----- Records supplied
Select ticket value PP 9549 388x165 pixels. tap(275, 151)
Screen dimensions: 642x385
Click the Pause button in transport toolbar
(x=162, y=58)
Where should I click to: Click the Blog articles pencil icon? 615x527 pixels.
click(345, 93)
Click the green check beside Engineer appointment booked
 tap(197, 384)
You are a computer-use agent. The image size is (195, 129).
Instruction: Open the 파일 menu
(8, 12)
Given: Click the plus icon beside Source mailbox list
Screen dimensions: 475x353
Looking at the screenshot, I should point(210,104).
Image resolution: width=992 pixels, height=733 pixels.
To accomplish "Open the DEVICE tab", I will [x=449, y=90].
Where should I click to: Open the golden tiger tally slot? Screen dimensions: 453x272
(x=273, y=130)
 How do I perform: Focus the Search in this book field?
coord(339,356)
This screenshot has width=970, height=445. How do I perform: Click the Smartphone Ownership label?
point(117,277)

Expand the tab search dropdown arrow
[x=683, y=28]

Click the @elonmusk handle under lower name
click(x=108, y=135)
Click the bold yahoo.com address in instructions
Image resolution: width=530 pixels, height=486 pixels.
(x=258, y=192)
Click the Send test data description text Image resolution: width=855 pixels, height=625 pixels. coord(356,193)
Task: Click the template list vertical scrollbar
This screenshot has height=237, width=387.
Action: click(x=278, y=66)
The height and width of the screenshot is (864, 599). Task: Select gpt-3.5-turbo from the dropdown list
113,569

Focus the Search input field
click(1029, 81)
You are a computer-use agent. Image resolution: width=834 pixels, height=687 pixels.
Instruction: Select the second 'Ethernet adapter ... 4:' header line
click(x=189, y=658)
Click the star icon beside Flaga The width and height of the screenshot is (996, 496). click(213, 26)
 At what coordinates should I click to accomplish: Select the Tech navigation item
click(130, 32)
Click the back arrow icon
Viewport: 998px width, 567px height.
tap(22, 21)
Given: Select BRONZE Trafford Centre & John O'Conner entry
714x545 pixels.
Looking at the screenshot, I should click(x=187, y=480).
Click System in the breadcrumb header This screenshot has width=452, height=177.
----------
## What this task involves
Wherever the string "agent" appears in the data above, report the whole line.

## Answer for this exercise
You are a computer-use agent. The image size is (195, 129).
You are a computer-use agent. Image resolution: width=834 pixels, height=687 pixels.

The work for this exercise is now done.